▶ **What you will do**
How many lines in the data that follows contain the word "bubble"? Only that number is needed.

---- Task inputs

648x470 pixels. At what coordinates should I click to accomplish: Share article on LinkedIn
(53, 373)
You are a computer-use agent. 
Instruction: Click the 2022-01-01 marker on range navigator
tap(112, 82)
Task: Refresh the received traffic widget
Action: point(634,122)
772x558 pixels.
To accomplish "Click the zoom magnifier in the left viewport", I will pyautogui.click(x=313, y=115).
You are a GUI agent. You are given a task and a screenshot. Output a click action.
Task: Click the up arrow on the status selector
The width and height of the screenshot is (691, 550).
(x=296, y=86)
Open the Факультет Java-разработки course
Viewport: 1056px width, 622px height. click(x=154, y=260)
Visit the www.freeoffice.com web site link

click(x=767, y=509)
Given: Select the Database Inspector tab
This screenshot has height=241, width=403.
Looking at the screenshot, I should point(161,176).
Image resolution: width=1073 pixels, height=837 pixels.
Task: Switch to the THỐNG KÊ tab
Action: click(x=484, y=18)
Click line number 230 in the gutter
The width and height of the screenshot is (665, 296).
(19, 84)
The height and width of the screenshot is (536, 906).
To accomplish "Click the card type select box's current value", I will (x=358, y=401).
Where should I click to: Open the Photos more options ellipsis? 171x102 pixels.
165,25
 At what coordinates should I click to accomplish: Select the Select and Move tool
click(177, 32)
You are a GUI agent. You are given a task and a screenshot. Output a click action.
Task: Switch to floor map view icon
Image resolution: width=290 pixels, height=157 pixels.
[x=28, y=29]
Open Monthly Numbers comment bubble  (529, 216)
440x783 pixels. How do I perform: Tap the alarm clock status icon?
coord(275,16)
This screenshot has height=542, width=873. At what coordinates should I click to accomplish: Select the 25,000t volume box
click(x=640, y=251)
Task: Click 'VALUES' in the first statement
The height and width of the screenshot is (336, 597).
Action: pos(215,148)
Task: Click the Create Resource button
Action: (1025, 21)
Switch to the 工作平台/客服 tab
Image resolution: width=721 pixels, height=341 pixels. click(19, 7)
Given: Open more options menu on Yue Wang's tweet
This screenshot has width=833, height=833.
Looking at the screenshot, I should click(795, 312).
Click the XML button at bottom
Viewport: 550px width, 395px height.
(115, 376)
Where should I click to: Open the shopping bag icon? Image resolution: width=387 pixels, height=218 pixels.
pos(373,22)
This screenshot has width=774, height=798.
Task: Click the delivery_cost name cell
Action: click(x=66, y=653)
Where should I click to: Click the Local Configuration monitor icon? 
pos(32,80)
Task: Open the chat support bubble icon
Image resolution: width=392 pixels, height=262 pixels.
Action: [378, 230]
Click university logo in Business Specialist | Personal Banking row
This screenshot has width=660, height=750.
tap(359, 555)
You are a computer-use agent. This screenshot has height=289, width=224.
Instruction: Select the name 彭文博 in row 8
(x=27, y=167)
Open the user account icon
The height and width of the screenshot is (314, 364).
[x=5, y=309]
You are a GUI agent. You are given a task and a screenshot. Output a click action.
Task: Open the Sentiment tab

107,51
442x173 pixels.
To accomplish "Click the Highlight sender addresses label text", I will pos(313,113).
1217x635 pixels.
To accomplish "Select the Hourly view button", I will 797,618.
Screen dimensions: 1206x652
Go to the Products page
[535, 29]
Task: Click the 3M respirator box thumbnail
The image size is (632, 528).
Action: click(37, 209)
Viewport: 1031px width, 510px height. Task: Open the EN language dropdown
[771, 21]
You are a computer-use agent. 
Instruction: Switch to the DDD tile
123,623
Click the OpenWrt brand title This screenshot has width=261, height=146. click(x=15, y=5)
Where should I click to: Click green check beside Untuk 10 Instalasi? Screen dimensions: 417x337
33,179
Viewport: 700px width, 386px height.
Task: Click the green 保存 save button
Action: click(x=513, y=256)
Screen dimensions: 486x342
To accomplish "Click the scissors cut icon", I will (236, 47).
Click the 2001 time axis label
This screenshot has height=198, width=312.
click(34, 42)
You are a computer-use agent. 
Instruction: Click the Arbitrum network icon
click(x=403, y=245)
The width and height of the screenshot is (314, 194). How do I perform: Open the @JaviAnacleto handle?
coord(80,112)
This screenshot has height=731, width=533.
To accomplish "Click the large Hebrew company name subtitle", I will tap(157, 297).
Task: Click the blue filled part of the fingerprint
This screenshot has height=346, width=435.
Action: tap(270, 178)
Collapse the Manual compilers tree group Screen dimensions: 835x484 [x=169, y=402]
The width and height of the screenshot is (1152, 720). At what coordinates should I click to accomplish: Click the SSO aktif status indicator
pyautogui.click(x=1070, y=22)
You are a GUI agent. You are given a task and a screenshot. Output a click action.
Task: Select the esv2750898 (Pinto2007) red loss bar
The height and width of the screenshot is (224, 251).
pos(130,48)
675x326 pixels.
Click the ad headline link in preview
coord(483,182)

--------

▶ **Your response**
2